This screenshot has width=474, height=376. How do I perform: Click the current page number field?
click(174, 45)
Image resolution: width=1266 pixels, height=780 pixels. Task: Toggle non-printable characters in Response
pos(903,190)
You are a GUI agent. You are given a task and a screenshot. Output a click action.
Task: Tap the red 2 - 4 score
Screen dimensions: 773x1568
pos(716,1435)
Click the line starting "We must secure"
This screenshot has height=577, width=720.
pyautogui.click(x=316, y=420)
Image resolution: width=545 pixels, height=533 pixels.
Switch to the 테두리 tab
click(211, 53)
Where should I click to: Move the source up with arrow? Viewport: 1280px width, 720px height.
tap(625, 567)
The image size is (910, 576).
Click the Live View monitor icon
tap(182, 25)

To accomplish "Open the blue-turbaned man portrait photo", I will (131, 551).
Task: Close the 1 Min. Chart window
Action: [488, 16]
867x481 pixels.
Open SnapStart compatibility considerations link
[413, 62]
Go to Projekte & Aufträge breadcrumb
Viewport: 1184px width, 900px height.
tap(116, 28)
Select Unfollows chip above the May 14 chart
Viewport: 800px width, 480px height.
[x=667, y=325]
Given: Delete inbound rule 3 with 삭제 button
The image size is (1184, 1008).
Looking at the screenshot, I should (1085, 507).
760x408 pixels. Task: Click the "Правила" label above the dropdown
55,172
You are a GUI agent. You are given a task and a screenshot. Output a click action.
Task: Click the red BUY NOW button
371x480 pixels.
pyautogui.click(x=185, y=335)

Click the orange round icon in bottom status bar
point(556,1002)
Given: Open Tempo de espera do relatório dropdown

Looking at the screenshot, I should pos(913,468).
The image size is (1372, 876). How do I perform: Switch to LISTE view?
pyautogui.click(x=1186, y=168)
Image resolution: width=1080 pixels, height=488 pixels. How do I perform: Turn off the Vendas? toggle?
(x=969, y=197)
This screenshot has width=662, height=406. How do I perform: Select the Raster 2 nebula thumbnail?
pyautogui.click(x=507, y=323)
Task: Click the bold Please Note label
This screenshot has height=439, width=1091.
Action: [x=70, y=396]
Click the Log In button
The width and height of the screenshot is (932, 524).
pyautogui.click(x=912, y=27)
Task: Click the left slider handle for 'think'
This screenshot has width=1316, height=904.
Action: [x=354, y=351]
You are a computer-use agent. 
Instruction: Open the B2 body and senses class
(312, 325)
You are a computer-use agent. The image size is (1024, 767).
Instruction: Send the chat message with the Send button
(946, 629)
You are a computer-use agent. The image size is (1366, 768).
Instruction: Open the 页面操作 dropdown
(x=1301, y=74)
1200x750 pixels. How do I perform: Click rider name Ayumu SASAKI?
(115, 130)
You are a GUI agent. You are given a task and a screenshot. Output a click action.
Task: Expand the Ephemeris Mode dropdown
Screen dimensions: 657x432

----

• [Required work]:
Your answer must be the line containing "Instruction: Open the B2" through the last line above, copied exactly, with nothing added.

• [Answer area]:
Instruction: Open the B2 body and senses class
(312, 325)
You are a computer-use agent. The image size is (1024, 767).
Instruction: Send the chat message with the Send button
(946, 629)
You are a computer-use agent. The image size is (1366, 768).
Instruction: Open the 页面操作 dropdown
(x=1301, y=74)
1200x750 pixels. How do I perform: Click rider name Ayumu SASAKI?
(115, 130)
You are a GUI agent. You are given a task and a screenshot. Output a click action.
Task: Expand the Ephemeris Mode dropdown
Screen dimensions: 657x432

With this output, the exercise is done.